Primero quise que desmantelara el clóset. Pero esto…, se interrumpió e hizo un ademán desesperado al ver la ropa, los zapatos. Se volvió hacia mí con pesar. Le dije que era como con los juguetes, tenía que llevarse todo. Suspiró y comenzó a descolgar camisas, pantalones, ¡el esmoquin! Pablo se colocó frente al espejo y se sobrepuso el saco: le quedaba enorme. Reímos. Decidí dejar que trabajara solo y salí de mi casa. Fui a vagar por ahí, entré en el cine y vi tres películas seguidas. Con los ojos entornados pasé de una sala a otra.

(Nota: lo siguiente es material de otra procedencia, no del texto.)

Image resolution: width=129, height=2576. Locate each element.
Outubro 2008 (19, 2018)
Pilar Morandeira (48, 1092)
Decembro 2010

Despacio.

No dejaba de pensar en cada cosa que Pablo estaría tocando… ¿los objetos no lo rechazarían, absoluto desconocido? Y cuando yo tomara lo suyo, ¿se quebrarían en mis manos los juguetes? Uno puede morir de desesperación si piensa en cómo un sillón sobrevive a un ser amado. Y ni hablar de cuchillos, cucharas y tenedores, no tienen límite.

Cuando regresé, el camión de mudanzas iniciaba su viaje y Pablo me esperaba. Al día siguiente me traerían sus cosas; mientras tanto, éramos dos personas con la página en blanco. Con la casa sin memoria. Yo usaría esa noche una bolsa de dormir. Nos despedimos con mucha cortesía, sin mirarnos a los ojos. Extremadamente delicados y atentos, sabíamos que lo único que teníamos para cuidar era nuestra fragilidad.

¿Podría, en verdad, decirse que alguien ha partido pronto? ¿Quién puede decir cuándo es hora?

Sin Pablo, llegaron puntualmente sus pertenencias. Saqué la reproducción del Perro semihundido. La colgué en la pared, arriba de mi cabecera. En silencio escurre el desierto sobre mí. En silencio nos sumergimos. Solos.

Un domingo invernal, en la entrada del cine, oí mi nombre. Quise saber de dónde venía esa apacible voz y miré a todos lados. Entonces supe qué contenían mis ojos al ver los de Pablo. No logramos evitarnos, fue como quedar desnudos, con nuestro miedo y nuestro frío entre la gente. El abrazo de Pablo no era de pésame. Por primera vez en muchísimo tiempo un abrazo no me suscitaba la idea de la muerte. No me obligaba a decir «gracias». En ese cerco quisimos detener el hundimiento de la criatura funesta en que nos habíamos convertido. Sin valor, sin compasión. Acaso para saldar, de una vez, el intercambio de utilería que pactamos.